Blanchot politique - On a Reflection Never Interrupted
Fabula, Damien Guggenheim, 24 octobre 2020
He is counted among the most illustrious: an outstanding writer, a literary critic of rare sensitivity and unmatched influence, a craftsman of deconstruction before its time, a thinker of literature at its most demanding. And yet a doubt or suspicion hangs over his work - if not, according to rumor, a blame or a fault: the political commitments of the pre-war writer.
Leslie Hill,
Blanchot politique
On a Reflection Never Interrupted
Furor, 2020
EAN: 9782940601097
560 p. - Publication date: November 2, 2020.
As is well known: between 1931 and July 1940, Maurice Blanchot pursued political journalism in right-wing, nationalist, sometimes extremist publications. We think we know these pre-war political writings, but up to now, out of embarrassment or well-meaning hostility, they have almost never been read. And people have just as carefully avoided questioning the relationship between the novelist's and literary critic's work and his later political commitments: under the Occupation, against the Gaullist Republic, against the Algerian War, against antisemitism, and for a certain communism.
It is precisely this essential task that this Blanchot politique undertakes, rigorously and for the first time. What emerges is a more accurate and still unprecedented portrait of the man Georges Bataille called "indeed the most original mind of his time."
Born in 1907 and died in 2003, Maurice Blanchot lived through almost the entire twentieth century. As a journalist, he witnessed, between the wars, the successive crises of parliamentary democracy, the rise of Nazism, and the often disastrous failures of French foreign policy; as an author of fiction and fragmentary writing, he freed writing from its subordination to History; as a critic, he emphasized the subversive power of literature. But Blanchot is also - though people tend to forget it, or want to make it forgotten - a rigorous thinker of politics, of its demands and impasses. With Paul Levy, he fought Nazi antisemitism and rejected the Munich agreements and the Weygand and Petain armistice; with Xavier de Lignac and Romain Petitot, under Vichy, he opposed the dangerous compromises of the Jeune France Association; with Jean Paulhan, he resisted the disciplining of literature by the forces of the Occupation; and with Dionys Mascolo, Robert Antelme, and Marguerite Duras, he contested General de Gaulle's return to power and was active in May 68, all the way to rupture within the Student-Writer Action Committee. Decisions that, in their audacity and persistence, each time affirmed a new understanding of politics, or of the political. By putting all of Blanchot's journalism back into historical context, without ideological partisanship or polemical prejudice - along with his novels, narratives, and essays - Blanchot politique renews our understanding of his work. To those who think they already know him, as well as to those who do not yet know him, it offers, for our twenty-first century, new proof of the indispensable importance of the thought of the one who sometimes signed: Maurice Blanchot.

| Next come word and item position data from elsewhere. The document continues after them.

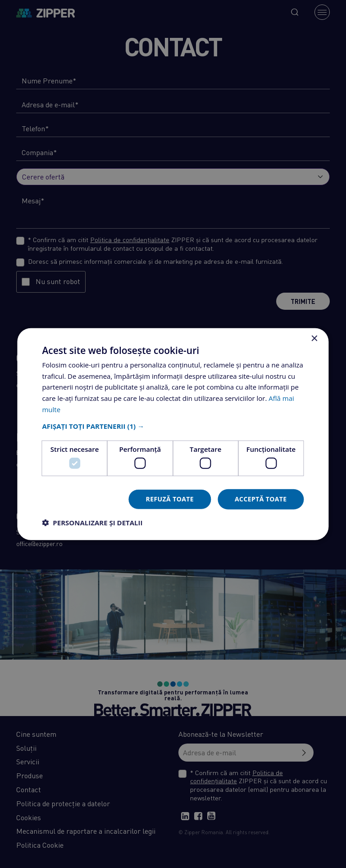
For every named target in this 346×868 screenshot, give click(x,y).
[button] (173, 426)
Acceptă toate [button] (261, 499)
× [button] (314, 338)
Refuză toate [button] (170, 499)
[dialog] (173, 434)
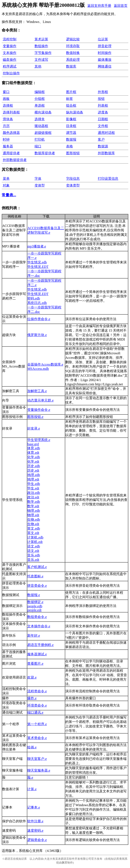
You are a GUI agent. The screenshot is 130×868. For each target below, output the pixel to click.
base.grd (33, 444)
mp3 (36, 246)
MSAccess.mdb (38, 369)
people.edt (34, 610)
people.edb (35, 606)
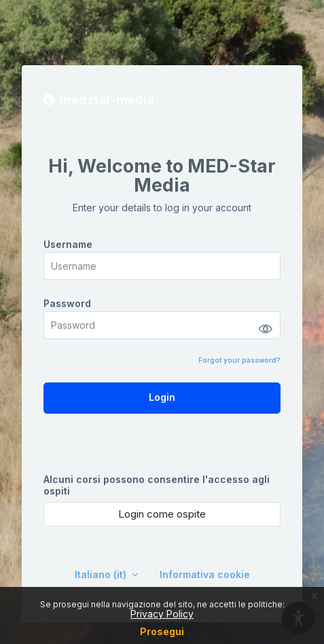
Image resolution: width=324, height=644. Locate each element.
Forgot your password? (239, 360)
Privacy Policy (162, 613)
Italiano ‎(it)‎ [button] (102, 574)
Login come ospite (162, 514)
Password (67, 303)
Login (162, 397)
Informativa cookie (204, 574)
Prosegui (162, 631)
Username (68, 244)
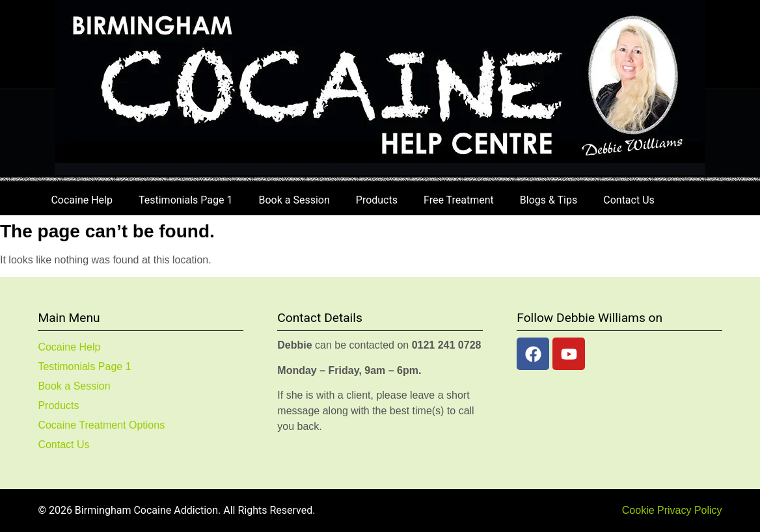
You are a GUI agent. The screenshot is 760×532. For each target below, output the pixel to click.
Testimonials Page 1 (185, 200)
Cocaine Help (81, 200)
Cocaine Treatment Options (101, 425)
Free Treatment (459, 200)
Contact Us (629, 200)
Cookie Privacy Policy (672, 510)
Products (377, 200)
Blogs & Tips (549, 200)
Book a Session (293, 200)
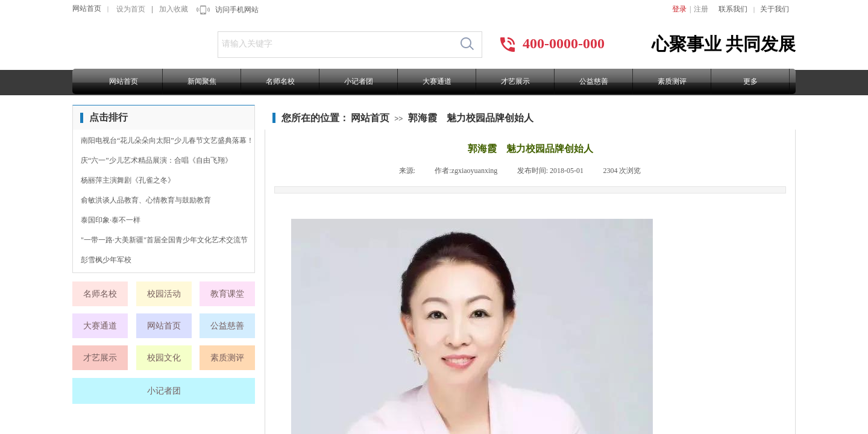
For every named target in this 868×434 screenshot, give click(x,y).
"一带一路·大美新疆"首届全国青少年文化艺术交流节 (164, 240)
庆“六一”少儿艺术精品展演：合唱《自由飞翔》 (156, 160)
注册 (701, 9)
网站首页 (87, 8)
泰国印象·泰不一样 (110, 220)
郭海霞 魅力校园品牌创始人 (471, 118)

Leslie Hill is Emeritus Professor at the University of Warwick (UK), and the author of several books on French literature, including Blanchot: Extreme Contemporary (1997); Bataille, Klossowski, Blanchot: Writing at the Limit (2001); Radical Indecision: Barthes, Blanchot, Derrida, and the Future of Criticism (2010); Maurice Blanchot and Fragmentary Writing: A Change of Epoch (2012); and Nancy, Blanchot: A Serious Controversy (2018).